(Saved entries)
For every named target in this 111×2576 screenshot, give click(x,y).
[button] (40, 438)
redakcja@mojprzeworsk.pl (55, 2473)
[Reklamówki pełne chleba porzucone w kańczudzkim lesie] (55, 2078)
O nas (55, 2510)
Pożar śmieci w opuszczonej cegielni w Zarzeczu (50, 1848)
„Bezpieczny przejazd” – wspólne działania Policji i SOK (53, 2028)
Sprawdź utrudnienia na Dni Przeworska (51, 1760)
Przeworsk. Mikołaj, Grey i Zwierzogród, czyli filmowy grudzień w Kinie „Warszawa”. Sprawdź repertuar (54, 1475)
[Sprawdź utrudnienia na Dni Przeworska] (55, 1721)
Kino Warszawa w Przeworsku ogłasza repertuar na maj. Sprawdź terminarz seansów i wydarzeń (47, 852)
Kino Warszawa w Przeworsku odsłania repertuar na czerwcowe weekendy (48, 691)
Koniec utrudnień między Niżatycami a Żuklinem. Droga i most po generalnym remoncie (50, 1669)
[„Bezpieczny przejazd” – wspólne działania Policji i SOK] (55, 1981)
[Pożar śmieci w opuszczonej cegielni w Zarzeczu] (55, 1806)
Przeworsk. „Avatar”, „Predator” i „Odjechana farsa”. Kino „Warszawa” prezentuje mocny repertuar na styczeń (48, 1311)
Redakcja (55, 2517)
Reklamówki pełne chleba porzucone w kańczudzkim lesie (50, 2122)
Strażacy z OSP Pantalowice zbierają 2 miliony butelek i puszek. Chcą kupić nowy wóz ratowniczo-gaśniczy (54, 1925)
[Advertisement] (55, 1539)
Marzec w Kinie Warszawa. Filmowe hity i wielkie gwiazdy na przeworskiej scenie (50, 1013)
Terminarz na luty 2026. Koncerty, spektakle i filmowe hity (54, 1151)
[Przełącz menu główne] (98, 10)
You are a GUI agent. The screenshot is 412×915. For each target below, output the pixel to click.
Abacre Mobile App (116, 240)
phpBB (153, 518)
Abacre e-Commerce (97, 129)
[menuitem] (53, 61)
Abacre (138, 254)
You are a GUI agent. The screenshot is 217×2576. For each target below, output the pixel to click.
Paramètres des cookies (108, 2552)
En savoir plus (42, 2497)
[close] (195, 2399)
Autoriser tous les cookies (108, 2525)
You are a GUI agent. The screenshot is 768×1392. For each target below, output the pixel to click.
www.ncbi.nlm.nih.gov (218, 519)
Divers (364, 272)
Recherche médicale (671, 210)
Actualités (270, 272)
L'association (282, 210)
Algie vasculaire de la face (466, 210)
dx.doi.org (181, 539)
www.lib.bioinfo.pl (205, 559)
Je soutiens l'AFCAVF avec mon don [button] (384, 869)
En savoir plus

Problem to solve: Write out only the lines from the very start of the entries above to the line that includes "Koniec utrudnień między", both ends included, each one unchanged.

Reply:
For every named target in this 111×2576 screenshot, give click(x,y).
[button] (40, 438)
redakcja@mojprzeworsk.pl (55, 2473)
[Reklamówki pełne chleba porzucone w kańczudzkim lesie] (55, 2078)
O nas (55, 2510)
Pożar śmieci w opuszczonej cegielni w Zarzeczu (50, 1848)
„Bezpieczny przejazd” – wspólne działania Policji i SOK (53, 2028)
Sprawdź utrudnienia na Dni Przeworska (51, 1760)
Przeworsk. Mikołaj, Grey i Zwierzogród, czyli filmowy grudzień w Kinie „Warszawa”. Sprawdź repertuar (54, 1475)
[Sprawdź utrudnienia na Dni Przeworska] (55, 1721)
Kino Warszawa w Przeworsku ogłasza repertuar na maj. Sprawdź terminarz seansów i wydarzeń (47, 852)
Kino Warszawa w Przeworsku odsłania repertuar na czerwcowe weekendy (48, 691)
Koniec utrudnień między Niżatycami a Żuklinem. Droga i most po generalnym remoncie (50, 1669)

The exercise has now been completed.